Zenger: Schauen Sie, ich bin jetzt 93. Ich mache wirklich alles, um weiterhin gesund und fit zu sein. So einen Pass packe ich aber nicht mehr. Und genau deswegen habe ich 2021 meinen zweirädrigen Fuhrpark aufgerüstet. Auf alle Räder, mit denen ich fahre, habe ich mir einen Akku drangebaut. Alle sind mit 240 Watt ausgestattet. Auch mein Rennrad und mein Berg-Radl, mit dem ich meine Damen-Ausfahrt bestreite. Wir fahren an jedem Montag, aber nicht so steile Passstraßen wie in den Alpen hoch, sondern hier über Stock und Stein, meist so zwischen 40 und 50 Kilometer.

Nehmen Sie auch Energiegels und Power-Riegel mit?

Zenger: Bäh! Das Zeug kann ich nicht mehr essen, ebenso Bananen. Davon habe ich mich jahrzehntelang im Training und bei den Wettkämpfen ernährt. Ich nehme wie früher auch kein Wasser mehr mit, weil ich den ganzen Tag schon zu Hause Wasser trinke. Das Einzige, was in meine Trinkflasche kommt, ist ein gscheids bayerisches Bier. Aber ein alkoholfreies.

Was haben Sie heute noch so alles vor?

Zenger: Bei mir dreht sich alles ums Rad. Entweder fahre ich selber oder ich richte Radl. Ich bin frühzeitig in Rente gegangen. „Und was jetzt?“, habe ich mir damals gedacht. Dann kam mir die Idee, hier im Haus den „Radsport-Zenger“ zu eröffnen. Ich habe deutsche Schauf-Räder zusammengeschraubt, italienische Cinelli oder belgische Eddy Merckx. Und wenn der Tag sich dem Ende neigt, dann mache ich noch Gymnastik.

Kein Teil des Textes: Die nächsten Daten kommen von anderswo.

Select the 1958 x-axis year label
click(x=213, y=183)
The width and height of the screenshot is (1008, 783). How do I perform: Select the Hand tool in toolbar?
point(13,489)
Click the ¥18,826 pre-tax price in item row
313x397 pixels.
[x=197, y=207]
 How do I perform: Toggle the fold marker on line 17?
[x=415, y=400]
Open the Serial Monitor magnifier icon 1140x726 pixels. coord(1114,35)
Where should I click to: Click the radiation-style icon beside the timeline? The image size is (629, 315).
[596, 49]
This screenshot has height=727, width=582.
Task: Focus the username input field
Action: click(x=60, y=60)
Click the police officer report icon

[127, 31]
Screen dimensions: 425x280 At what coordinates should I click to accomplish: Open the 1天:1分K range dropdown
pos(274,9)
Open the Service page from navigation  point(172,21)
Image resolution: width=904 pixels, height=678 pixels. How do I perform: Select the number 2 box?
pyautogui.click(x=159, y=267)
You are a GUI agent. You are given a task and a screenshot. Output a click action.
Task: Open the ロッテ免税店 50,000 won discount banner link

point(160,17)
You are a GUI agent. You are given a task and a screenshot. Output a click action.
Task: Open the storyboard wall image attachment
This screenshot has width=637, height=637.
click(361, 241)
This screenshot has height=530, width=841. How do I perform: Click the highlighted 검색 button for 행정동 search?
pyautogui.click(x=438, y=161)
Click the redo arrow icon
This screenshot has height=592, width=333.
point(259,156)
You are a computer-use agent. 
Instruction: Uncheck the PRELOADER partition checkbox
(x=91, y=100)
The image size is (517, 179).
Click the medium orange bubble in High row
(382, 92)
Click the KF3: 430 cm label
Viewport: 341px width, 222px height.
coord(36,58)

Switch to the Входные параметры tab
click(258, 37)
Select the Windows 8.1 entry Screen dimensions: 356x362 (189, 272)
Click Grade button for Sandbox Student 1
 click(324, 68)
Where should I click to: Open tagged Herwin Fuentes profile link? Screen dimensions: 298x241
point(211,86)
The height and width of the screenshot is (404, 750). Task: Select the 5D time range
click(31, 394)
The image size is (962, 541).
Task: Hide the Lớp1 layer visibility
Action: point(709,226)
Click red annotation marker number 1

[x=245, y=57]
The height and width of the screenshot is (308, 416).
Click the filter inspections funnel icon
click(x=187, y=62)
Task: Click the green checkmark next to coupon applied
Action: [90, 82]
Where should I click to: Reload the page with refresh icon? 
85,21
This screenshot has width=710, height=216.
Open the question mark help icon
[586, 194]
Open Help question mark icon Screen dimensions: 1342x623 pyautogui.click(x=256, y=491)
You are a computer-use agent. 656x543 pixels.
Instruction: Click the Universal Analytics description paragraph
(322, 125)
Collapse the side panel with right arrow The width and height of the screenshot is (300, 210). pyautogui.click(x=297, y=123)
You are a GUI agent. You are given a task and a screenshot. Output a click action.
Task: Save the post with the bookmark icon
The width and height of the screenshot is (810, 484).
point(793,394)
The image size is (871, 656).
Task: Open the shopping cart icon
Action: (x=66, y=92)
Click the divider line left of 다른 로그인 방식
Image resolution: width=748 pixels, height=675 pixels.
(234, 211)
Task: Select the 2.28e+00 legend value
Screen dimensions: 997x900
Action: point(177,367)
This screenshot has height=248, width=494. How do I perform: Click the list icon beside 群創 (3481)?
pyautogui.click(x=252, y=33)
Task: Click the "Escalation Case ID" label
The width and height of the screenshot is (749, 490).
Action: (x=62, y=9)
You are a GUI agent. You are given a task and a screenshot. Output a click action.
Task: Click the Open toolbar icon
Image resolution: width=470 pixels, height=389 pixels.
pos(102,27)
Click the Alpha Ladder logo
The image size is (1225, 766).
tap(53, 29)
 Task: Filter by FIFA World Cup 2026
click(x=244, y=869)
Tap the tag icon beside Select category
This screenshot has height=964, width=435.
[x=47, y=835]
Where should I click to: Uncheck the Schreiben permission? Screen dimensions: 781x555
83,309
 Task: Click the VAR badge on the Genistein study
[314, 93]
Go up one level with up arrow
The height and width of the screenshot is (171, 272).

Das Bierchen nach der Tour ist für Karl Zenger die schönste Belohnung.

Im Hobbykeller, wo Sie im Winter auf dem Hometrainer trainieren?

Zenger: Nein, ich trainiere im Bad. Ich lege mir ein Handtuch auf die Fliesen, mache Übungen für meine Bauch- und Rückenmuskulatur. Dann stehe ich auf, mache die Vorbeuge, indem ich meinen Oberkörper nach vorne lehne und mit den Fingern den Boden berühre. Aber mit durchgestreckten Knien, beschissen wird nicht. Die Liegestützen schaffe ich nur, wenn meine Knie den Boden berühren. Dafür schaffe ich aber immerhin noch 20 Stück.

Haben Sie mit 93 überhaupt Wehwehchen?

Zenger: Nur mein Kreuz und meine Knie spüre ich. Deswegen habe ich mir vor drei Jahren einen Lift einbauen lassen, um meinen Rücken zu schonen.

Was wünschen Sie sich?

Zenger: Dass der liebe Herrgott mir da oben eine gscheide Werkstatt und ein gscheids Radl bereitgestellt hat. Ansonsten wird es eine fade Zeit.

Wollen Sie im Himmel an Rennrädern schrauben?

Zenger: Schutzbleche und Gepäckträger habe ich noch nie gerne drangeschraubt. So etwas mache ich nicht. Nicht mal im Himmel.